(EXERCISE AIM): Count how many lines below include the word "agent". Answer with a number only.

(SUPPLIED RECORDS):
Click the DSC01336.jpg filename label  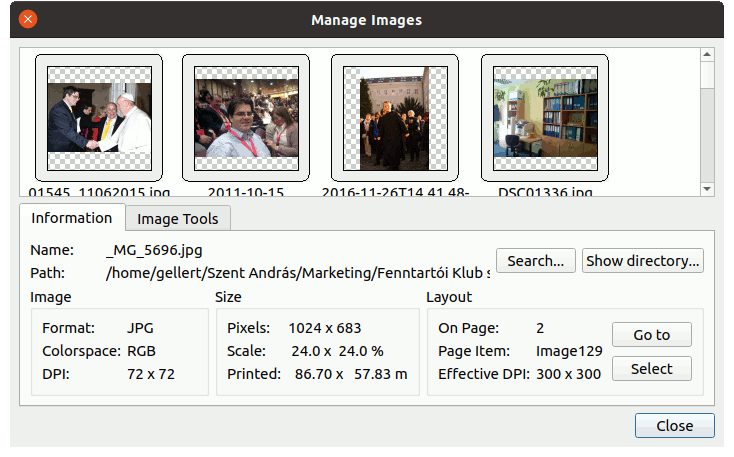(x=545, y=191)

--

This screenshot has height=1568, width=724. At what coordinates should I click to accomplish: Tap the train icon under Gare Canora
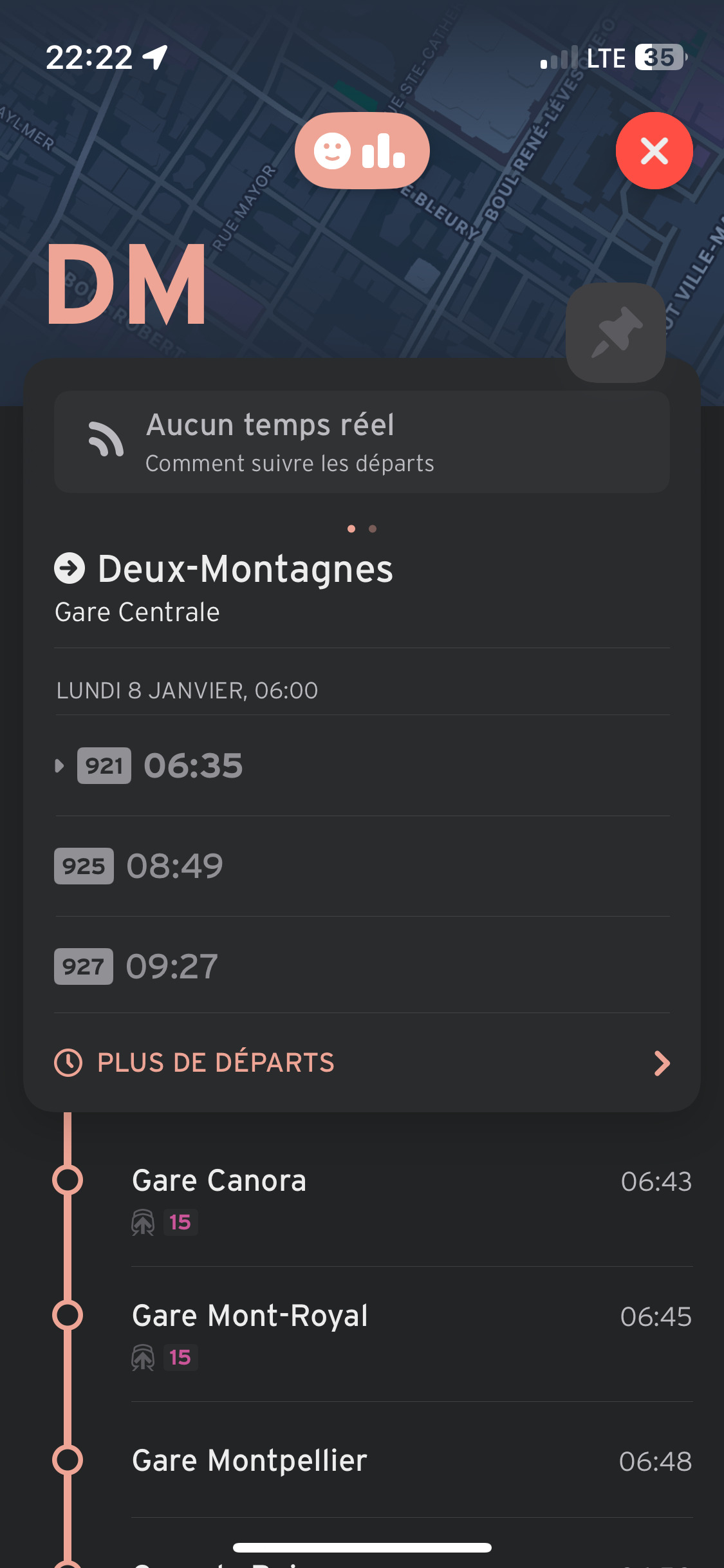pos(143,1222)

--

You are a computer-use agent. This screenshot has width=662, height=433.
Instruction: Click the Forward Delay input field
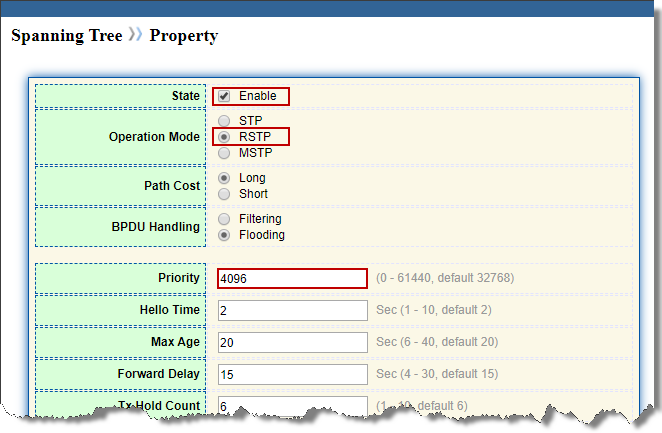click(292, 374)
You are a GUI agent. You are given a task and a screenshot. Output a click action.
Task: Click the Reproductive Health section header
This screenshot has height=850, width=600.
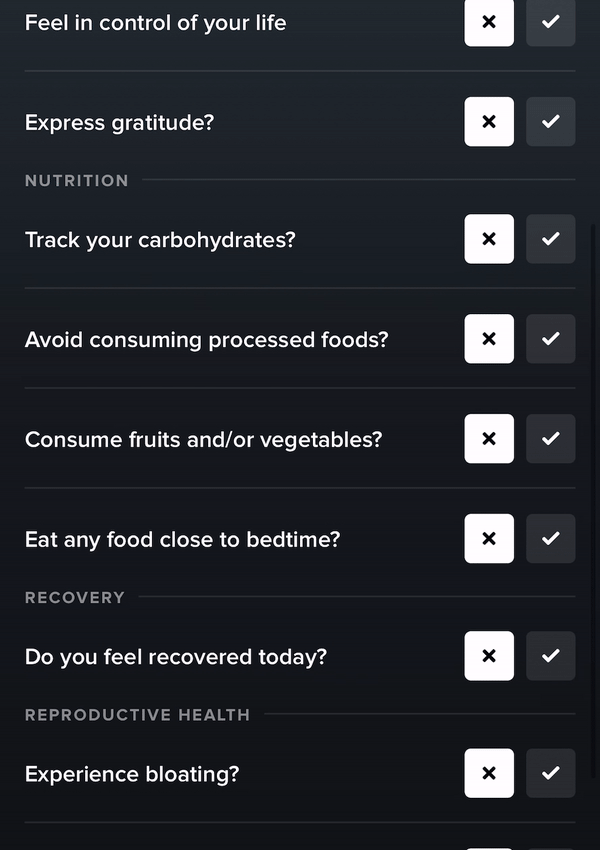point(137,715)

(OUTPUT): 2